# What the exercise asks:
Return every line of the entries that includes the word "will".

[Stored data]
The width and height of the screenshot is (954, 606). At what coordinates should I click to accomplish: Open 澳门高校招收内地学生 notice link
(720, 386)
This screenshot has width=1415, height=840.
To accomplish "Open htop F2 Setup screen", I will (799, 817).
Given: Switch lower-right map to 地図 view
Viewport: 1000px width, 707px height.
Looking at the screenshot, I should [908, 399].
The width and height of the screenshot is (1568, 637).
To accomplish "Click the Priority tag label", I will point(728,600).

...

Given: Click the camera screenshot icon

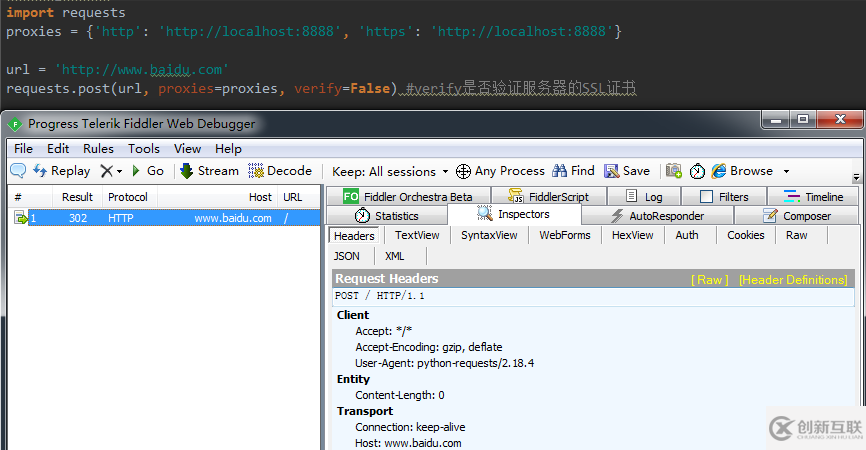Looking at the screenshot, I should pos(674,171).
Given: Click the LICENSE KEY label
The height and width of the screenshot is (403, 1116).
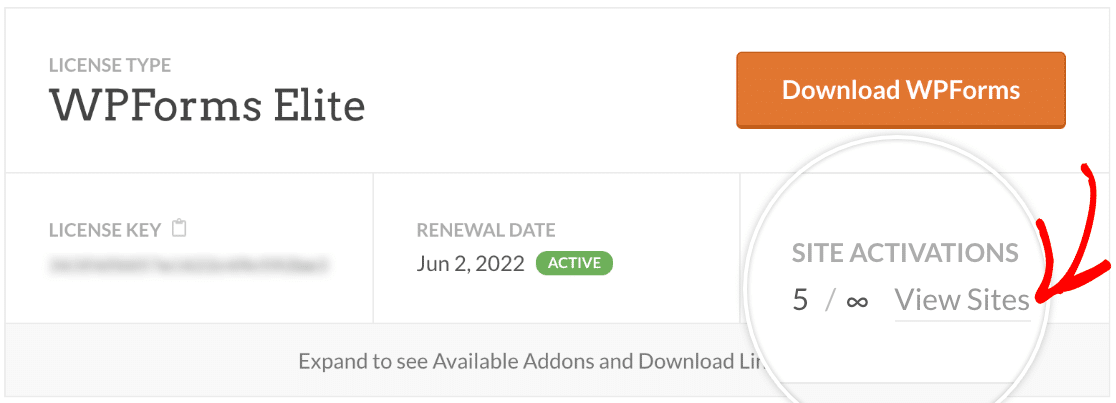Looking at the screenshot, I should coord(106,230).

# Finished exercise:
To accomplish "Open htop F2 Setup screen", I will (799, 817).
To accomplish "Click the Priority tag label", I will point(728,600).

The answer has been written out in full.